Fresh equity for ship investments looks scarce in Germany as institutional and retail investors continue to shun the sector. However, there are signs that the major state banks – Nord/LB and soon-to-be privatised HSH Nordbank – are feeling their way back into the market.
Speaking at last year’s HANSA Shipping & Finance forum in Hamburg, HSH CEO Stefan Ermisch said he expected the bank to increase its shipping lending activities again under private ownership.
“Shipping is going to be part of the business in the future in a measured and sustainable dimension,” he said, adding that he could even imagine the bank increasing its exposure to the sector beyond the officially proclaimed limit of EUR7–8 billion (USD8.2–9.4 billion) if the shipping industry gets on a more stable path. HSH would be “lobbying for secure structures with strong partners that deserve to be financed”, Ermisch said.
HSH’s core bank shipping loan portfolio has been reduced to just EUR6 billion, below its long-term target, according to its results for the first nine months of 2017. The same volume is held in its non-core/restructuring unit.
As 2017 drew to a close, the main unknown was who was going to be the owner of HSH Nordbank following the completion of its privatisation. Some believed the sale might not go through at all, and HSH would instead be run off by its owners.
Ermisch brushed off this belief, emphasising that the bank has received sound offers and that he firmly expects a transition to private ownership. If so, the question is whether the core and non-core banks get sold to different suitors. If it gets sold in one chunk, the new owner will have to stay focused on working out the EUR6 billion non-core shipping loan book, which could be a distraction and may delay HSH’s return to new lending.

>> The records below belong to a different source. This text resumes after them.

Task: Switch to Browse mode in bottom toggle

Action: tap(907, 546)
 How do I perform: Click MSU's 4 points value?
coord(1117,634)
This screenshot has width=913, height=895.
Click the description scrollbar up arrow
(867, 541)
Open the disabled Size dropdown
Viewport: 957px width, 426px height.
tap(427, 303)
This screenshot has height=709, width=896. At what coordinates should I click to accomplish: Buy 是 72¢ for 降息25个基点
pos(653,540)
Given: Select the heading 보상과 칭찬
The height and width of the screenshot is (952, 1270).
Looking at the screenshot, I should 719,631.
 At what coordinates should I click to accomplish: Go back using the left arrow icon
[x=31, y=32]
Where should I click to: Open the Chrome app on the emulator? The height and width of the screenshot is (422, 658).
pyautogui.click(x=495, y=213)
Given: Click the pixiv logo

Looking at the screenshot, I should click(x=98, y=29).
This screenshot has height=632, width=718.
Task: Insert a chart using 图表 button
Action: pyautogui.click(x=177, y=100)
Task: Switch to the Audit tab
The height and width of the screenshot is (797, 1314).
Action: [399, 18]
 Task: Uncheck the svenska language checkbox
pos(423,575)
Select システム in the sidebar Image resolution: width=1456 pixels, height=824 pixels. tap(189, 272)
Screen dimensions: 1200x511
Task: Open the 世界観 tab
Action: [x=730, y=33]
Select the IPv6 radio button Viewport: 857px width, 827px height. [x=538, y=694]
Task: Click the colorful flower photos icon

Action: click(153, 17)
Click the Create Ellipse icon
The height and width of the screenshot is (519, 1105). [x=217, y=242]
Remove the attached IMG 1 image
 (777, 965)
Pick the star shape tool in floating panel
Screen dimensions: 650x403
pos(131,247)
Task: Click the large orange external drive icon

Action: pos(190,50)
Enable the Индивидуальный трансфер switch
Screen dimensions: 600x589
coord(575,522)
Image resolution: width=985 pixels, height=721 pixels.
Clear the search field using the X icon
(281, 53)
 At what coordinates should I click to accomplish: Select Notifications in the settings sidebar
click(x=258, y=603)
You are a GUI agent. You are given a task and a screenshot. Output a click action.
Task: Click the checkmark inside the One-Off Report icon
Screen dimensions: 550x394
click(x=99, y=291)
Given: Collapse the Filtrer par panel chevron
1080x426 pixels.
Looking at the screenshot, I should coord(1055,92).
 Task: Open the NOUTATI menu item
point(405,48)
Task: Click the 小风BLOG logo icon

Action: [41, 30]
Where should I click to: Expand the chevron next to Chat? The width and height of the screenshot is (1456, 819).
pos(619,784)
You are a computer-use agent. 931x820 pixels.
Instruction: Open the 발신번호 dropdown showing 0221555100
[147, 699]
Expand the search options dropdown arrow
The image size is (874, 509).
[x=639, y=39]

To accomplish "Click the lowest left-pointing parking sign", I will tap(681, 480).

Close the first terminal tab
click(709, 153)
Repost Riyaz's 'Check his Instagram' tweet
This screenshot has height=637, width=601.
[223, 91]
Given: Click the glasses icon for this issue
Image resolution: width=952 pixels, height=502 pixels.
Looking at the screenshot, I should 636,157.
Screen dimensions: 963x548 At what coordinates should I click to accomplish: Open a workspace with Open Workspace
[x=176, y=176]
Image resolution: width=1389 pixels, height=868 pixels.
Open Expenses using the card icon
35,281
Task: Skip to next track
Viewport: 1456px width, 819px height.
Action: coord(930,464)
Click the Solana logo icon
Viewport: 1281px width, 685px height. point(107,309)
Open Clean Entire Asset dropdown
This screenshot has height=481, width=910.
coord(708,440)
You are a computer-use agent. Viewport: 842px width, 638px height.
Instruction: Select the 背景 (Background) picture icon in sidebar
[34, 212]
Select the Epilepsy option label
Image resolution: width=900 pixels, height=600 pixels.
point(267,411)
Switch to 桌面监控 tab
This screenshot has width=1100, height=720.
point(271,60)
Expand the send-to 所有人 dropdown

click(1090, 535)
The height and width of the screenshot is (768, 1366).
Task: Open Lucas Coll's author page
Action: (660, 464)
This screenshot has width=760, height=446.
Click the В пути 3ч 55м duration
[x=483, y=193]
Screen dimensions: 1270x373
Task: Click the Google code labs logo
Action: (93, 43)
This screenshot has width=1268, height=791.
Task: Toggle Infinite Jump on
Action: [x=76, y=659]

Whichever decision is taken, Ermisch argued that a strategy was already in place to reduce the non-core shipping loan book to just EUR3.6 billion by the end of 2018. During the first nine months of 2017, the bank also posted a cautious increase in new lending volumes to shipping to EUR400 million – double the volume in the same period in 2016, although still very small by historical standards.
Meanwhile, Germany’s biggest commercial lender for shipping, Nord/LB, caused headlines with the planned acceleration of its portfolio cutback, setting itself a new target of EUR10 billion of total shipping exposure in the medium term. Until November 2017, the official target had been EUR12 billion.
At the end of September 2017, Nord/LB’s portfolio had a nominal volume of about EUR13 billion, a staggering two-thirds of which was classed as non-performing. More than EUR4 billion of non-performing shipping loans are to be worked out through sales of single assets, fleets, and loan portfolios over the coming two years.
However, the bank’s head of ship finance, Tobias Zehnter, said the portfolio restructuring would no longer prevent the bank from ramping up its new business. The focus would be on full-recourse mortgage loans and corporate loans. The original target volume of USD500 million for new business would likely be increased “by multiples” in 2018, he said.
Germany’s other major shipping lender, DVB Bank, has been avoiding publicity since it was taken private by its parent group, DZ Bank, in the face of escalating shipping losses. Market sources told IHS Markit that the bank has still been actively signing new business, albeit at a reduced level.